Note: at the time of execution, we do make use of generative AI. We have a smaller Google Bert-based model that aligns the chatbot response perfectly to the previous utterance of the speaker, but it operates in an extreme sandbox making it completely safe to use. If the system is in doubt of a particular response, it will also ask a self-deployed LLM whether the player response was adequate or not (without any response generation), to determine the path to take. However, these smaller models are rather small subcomponents of our approach; they do not play a central role nor do they not introduce any of the risks highlighted earlier.

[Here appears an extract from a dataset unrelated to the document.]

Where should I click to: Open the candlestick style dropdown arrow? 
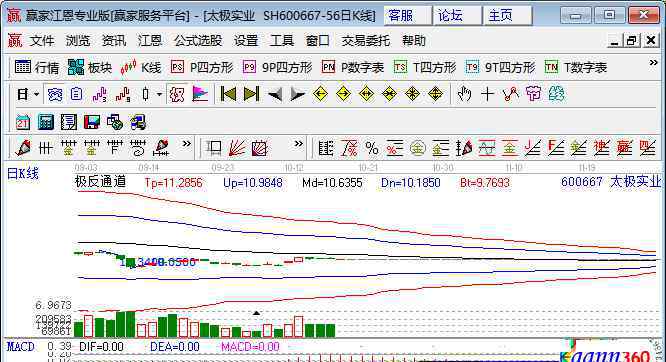click(159, 94)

A conversation that may have taken up to 20 days in the past to create, can now be created in just a day.
One could argue that we may soon solve the capability problem ( = the challenge of making chatbot responses “desired, truthful and meaningful”) in its entirety. And one may argue that we may soon solve all the issues mentioned before. Why bother using generative AI to make the traditional chatbot approach with a human editor more efficient? A practical answer is that the Mount Doom example on the cover of this article is still very real today, even with GPT-4 (even when using a vector store with encoded world knowledge).
A more fundamental answer is that I believe having a human editor involved will still add value for a long time to come, whether it is to remove bias, enforce specific responses, deepen the conversation or to make it more funny or interesting. Even if starts to handle even more complex tasks well and the hallucinations stop entirely, I think the responses will be mediocre still. Believing we will make great strides in solving the capability problem doesn’t mean the human-centric approach stops making sense.
“It totally makes sense to extract controllable models from generative AI. In fact, we’re doing something similar in our own research projects, where we’re using it to generate test data and ontologies.”
Walter Daelemans, Professor of Computational Linguistics.
Although the human centered argument was the main driver for our approach, the approach solves all the risks of generative chatbots:
- No data privacy issues: there is no need to send any data to the outside.
- No performance issues: a response time of 40 milliseconds and an excellent SLA can easily be guaranteed as with any classic chatbot approach.
- Copyright issues are not solved automatically but at least a thorough and realistic check can be done.
- It extends the tasks that can be done: for example, if an extended set of vocabulary or grammar needs to be used, a content creator can easily adapt the flowchart until these requirements are met.
- It adds predictability: the resulting flowchart can be easily read and checked by humans. The flowchart can also be supplied as documentation to regulators.
- If a human upon review detects any inconsistencies or bias issues, they can be easily removed.
This way, we can unlock the game-changing potential of AI for chatbots while taking responsibility for mitigating risks effectively, involving human editors to create additional value where it makes sense.